As promised, we are running the second part of our interview with Duncan Jones. This half will feature more content specifically relating to Source Code, which hits theaters this Friday. Mr. Jones went on record about the experience filming a bigger studio project, what concessions were made on Source Code and Moon, and directorial decisions regarding the plot of Source Code. Now that you are thoroughly excited for Part Deux, join us after the jump for the interveiw’s conclusion. Spoilers are ahead, so be warned…
Q: What were some of the major differences between working on a small film like Moon and one with a much larger budget?
A: There is a certain agility on an independent film, we were working with six shooting days a week, and a much smaller time frame. Stuart (Fenegan) and Sam (Rockwell) and I came together and made a lot of decisions about how the film was going to turn out, working within that compressed time frame.
Q: Did you have to make any concessions on Moon with a smaller budget, and any with Source Code within the studio system?
A: We had to make lots of concessions on Moon, but that was part of the plan. We knew what we wanted, and we really stretched the budget to include all of the things we needed, especially some of the special effects shots we needed. For Source Code, we were more ambitious, and even though our budget was larger, we had to be realistic. We had to work to fit in all of the points, but it wasn’t a struggle, we just had to consider that as part of the plan.
Q: What was it like working on a larger set with a bigger crew and budget?
A: It was a challenge, but a lot of excitement working with a group of great actors. It was fun coming to work and having all of these great toys. Our train set was really cool, having a train we could shake, and having all the gear to shoot what we wanted.
Q: Were you worried that it would be difficult to make a trailer for a high-concept film like this without giving away major details?
A: I was nervous about the trailers, for both films actually, but I learned a lot about cutting trailers on Moon. I thought the team did a great job on this one (Source Code). My job partially is to promote the film, but not to tell the trailer cutters how to do their job.
Q: Can you describe a bit about the decision to delay some of the exposition and keep information from Colter and the audience?
A: Ben Ripley had a script that had some really good pacing. Colter is given information at the same time as the audience, so when they have questions, as he has questions, they are answered as they arise. You and he are really learning at the same rate. The script and pacing really pull you along quickly, and the learning curve is really about rate and pacing.
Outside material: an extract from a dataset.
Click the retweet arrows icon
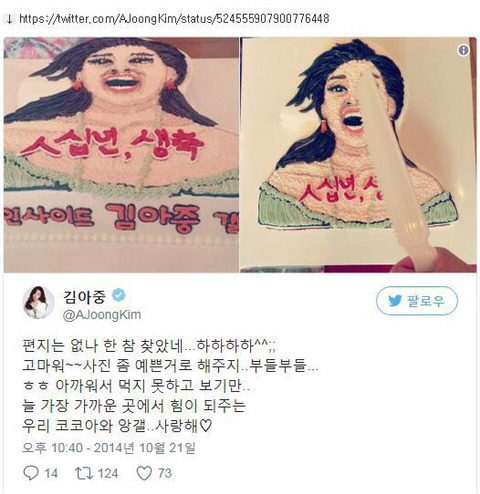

Q: What were the troubles and challenges with shooting similar but slightly different scenes that were repeated throughout the film?
A: We had a great continuity director, and you really have to keep a close eye on scenes. We had a sort of strategic graph for the re-visitings of each scene. We had to get through the narrative, without too much repetition. Each scene on our graph would break down to how it was different visually from the once before it. What are the plot points? What new information do we have?
Q: A lot is being made of the ending of the film, did it go through any changes?
A: We are kind of getting into spoiler territory here (laughs). I really pushed for the ending we have now, I think it was appropriate, there was one thing that I needed to tie up, if you had the sweet ending, and Colter has lept into reality, there has to be a real Colter in a box somewhere, just his reality wouldn’t make sense. I really like how it turned out.